_Exercise prompt_.
Find the line containing "Image resolution: width=1202", then print it and each following line through the end of the records, exactly and with nothing added; leave out any pictures.

== == ==

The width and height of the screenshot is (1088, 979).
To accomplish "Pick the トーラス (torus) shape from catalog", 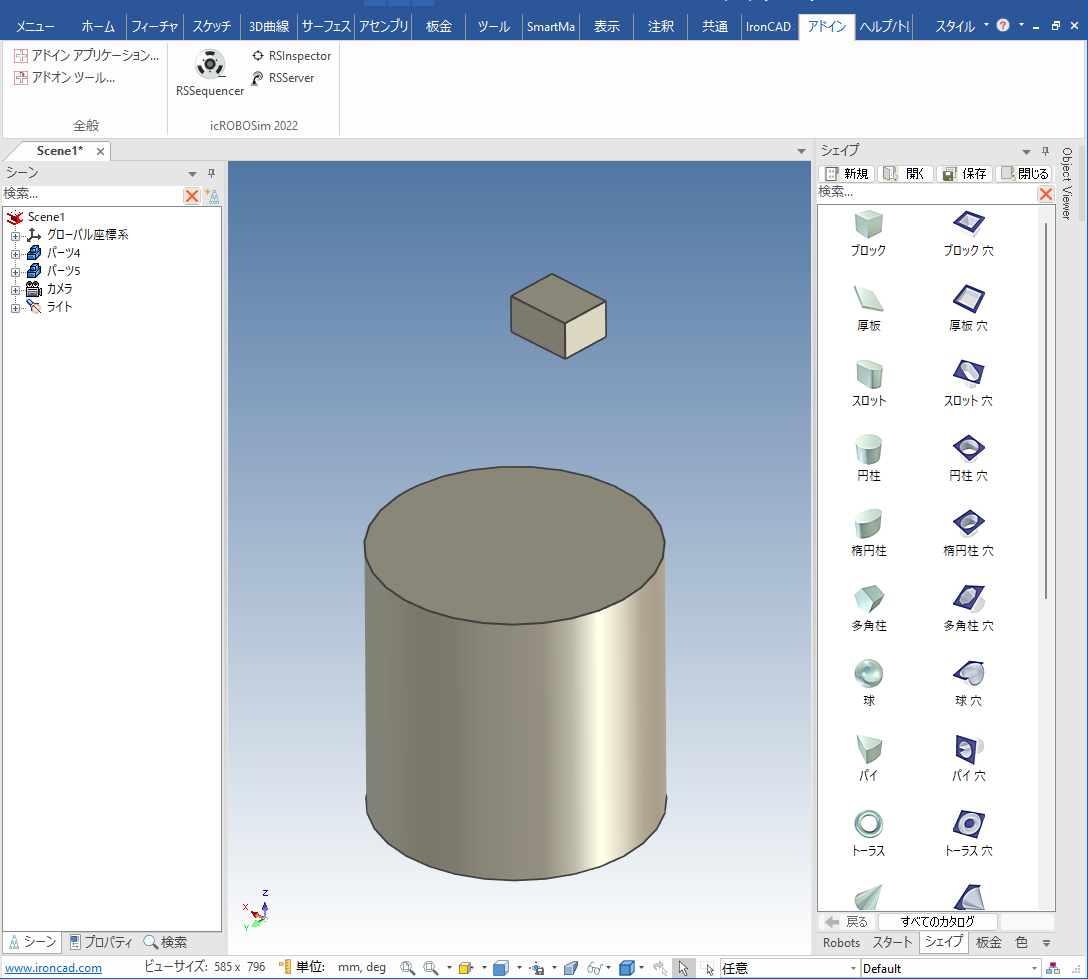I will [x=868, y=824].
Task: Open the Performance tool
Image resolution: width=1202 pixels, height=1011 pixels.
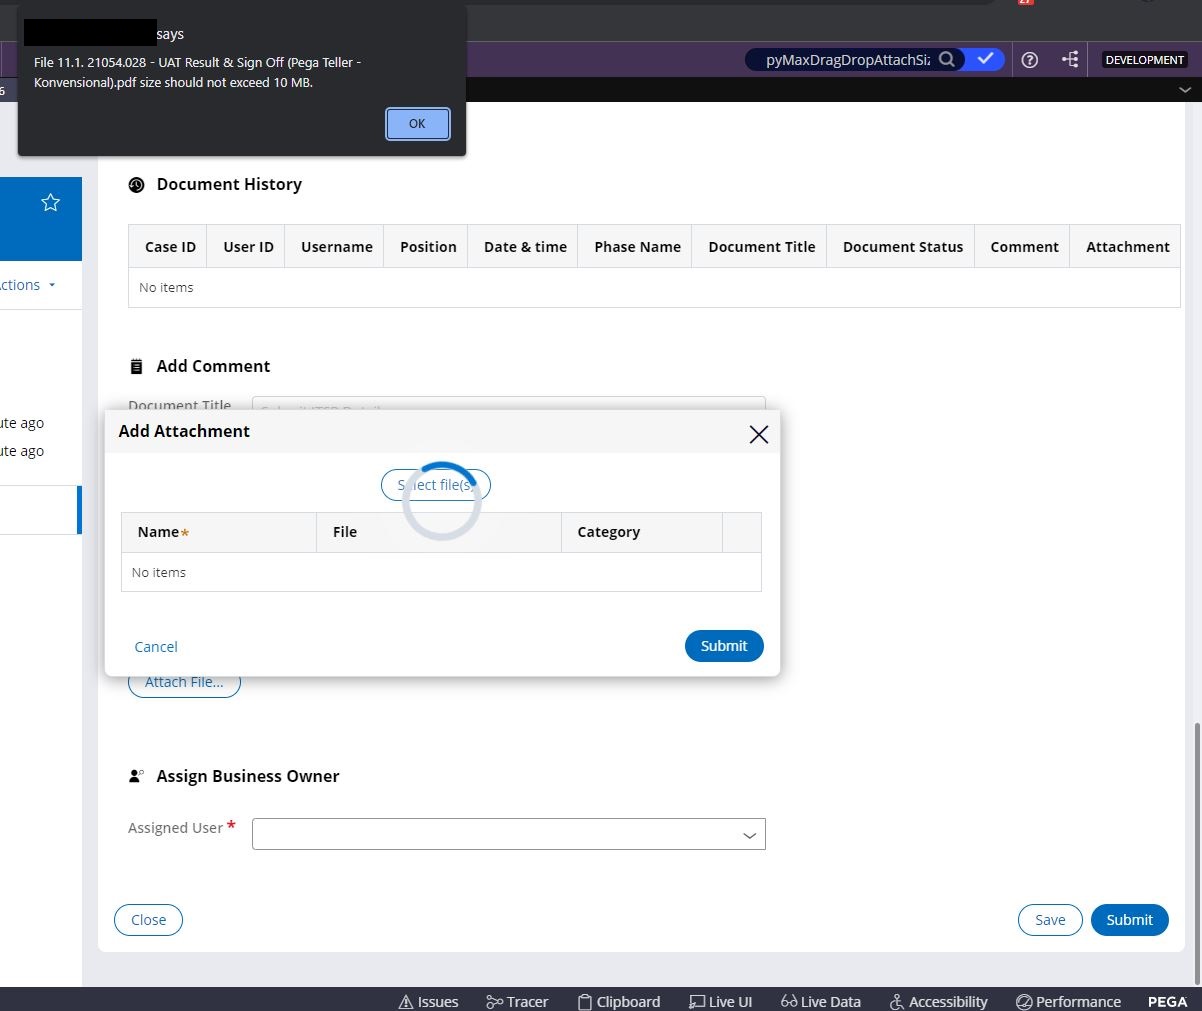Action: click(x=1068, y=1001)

== == ==

_Response_.
Image resolution: width=1202 pixels, height=1011 pixels.
Action: click(x=1068, y=1001)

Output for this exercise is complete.